Le carpiste, un amnésique notoire !
Avec les années j’ai pu constater beaucoup de comportements paradoxaux chez les pêcheurs dits d’expérience.
- “Moi je ne pêche jamais de spots dangereux !”
Pourtant pendant cette semaine de pêche difficile cette même personne n’hésitera pas à poser un montage à 300m avec un montage de fuite classique et une ligne qui passe au-dessus de hauts fonds encombrés, la fin justifiant les moyens.
- « Moi je ne laisse jamais mes cannes pêchantes quand je quitte mon poste.”
Cette fois-ci la bouteille de pernod du voisin d’en face était vraiment trop alléchante pour prendre 2min et relever les cannes.
- “ Moi le matin je fatigue toujours mon poisson dans l’eau pour éviter qu’il ne se blesse dans le tapis de réception !”
Enfin ça je ne le fais que pendant l’été parce que le reste de l’année l’eau est trop froide pour mes petits pieds.
Comme pour l’article précédent, ces quelques lignes sont rédigées non pas pour donner des réponses mais plutôt pour réfléchir à certaines questions.
Même des règles d’enduro peuvent être contre les poissons
Je vais terminer ce papier par une expérience relativement parlante.
En 2016 la société Déesse pour laquelle je travaille depuis peu se propose de couvrir le championnat de France de pêche à la carpe « jeunes ».
A l’occasion de l’événement David Eglizaud, Guillaume Vial et moi-même nous nous déplaçons pour amener la dotation et découvrir plus précisément les coulisses de ce genre d’événement. Nous voici donc en milieu d’après-midi sur le poste de deux jeunes pêcheurs (10/12 ans) qui enchaînent pas mal de touches.
Un run survient et après un combat relativement rapide les deux jeunes parviennent à emmailloter le poisson. Le job est fait ! Cependant les deux commissaires sont exigeants et ne veulent pas aider les enfants à porter le poisson entre l’eau et le tapis de réception. Résultat, la pauvre carpe se retrouve dans une posture délicate, toutes nageoires dehors, frottant le sol à plusieurs reprises, perdant quelques écailles au passage. Je me souviens qu’un des commissaires m’a interdit de les aider sous peine de disqualification. On est clairement dans une situation où les frontières éthiques du no kill sont franchies au nom des règles de la compétition : quelles nobles valeurs transmises à ces gamins ce jour-là, n’est-ce pas ?

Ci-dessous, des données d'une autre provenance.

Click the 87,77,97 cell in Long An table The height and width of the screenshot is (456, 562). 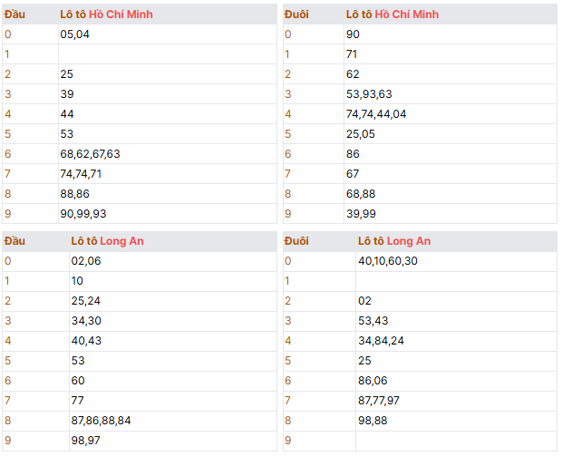point(456,401)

Il ne faut donc pas trop s’étonner si peu d’entre nous se morfondent encore face à une caudale cassée ou une gueule défoncée de nos jours. Je me demande d’ailleurs quand est-ce qu’une marque un peu plus véreuse que les autres viendra vanter les mérites de son nouvel hameçon qui arrivera même à piquer les poissons qui n’ont plus de bouche, ou pire, le jour où les pêcheurs vanteront leurs talents en pavanant avec des perroquets et en expliquant aux autres que ces poissons ont plus de “valeur” car il est plus difficile de les piquer au vu du peu de lèvres qui leur reste. Vous doutez que ce genre de comportement voient le jour ? Moi je n’en doute pas du tout ! A l’heure où le poisson ne vaut pas mieux qu’une balle de tennis sur un court du 16ème plus rien ne m’étonne mais ce n’est pas pour autant que je n’en suis pas attristé chaque jour. L’éthique de notre passion n’est en somme qu’un des piliers d’un temple fragile et tout comme le parthénon ce pilier aurait bien besoin d’un coup de rénovation.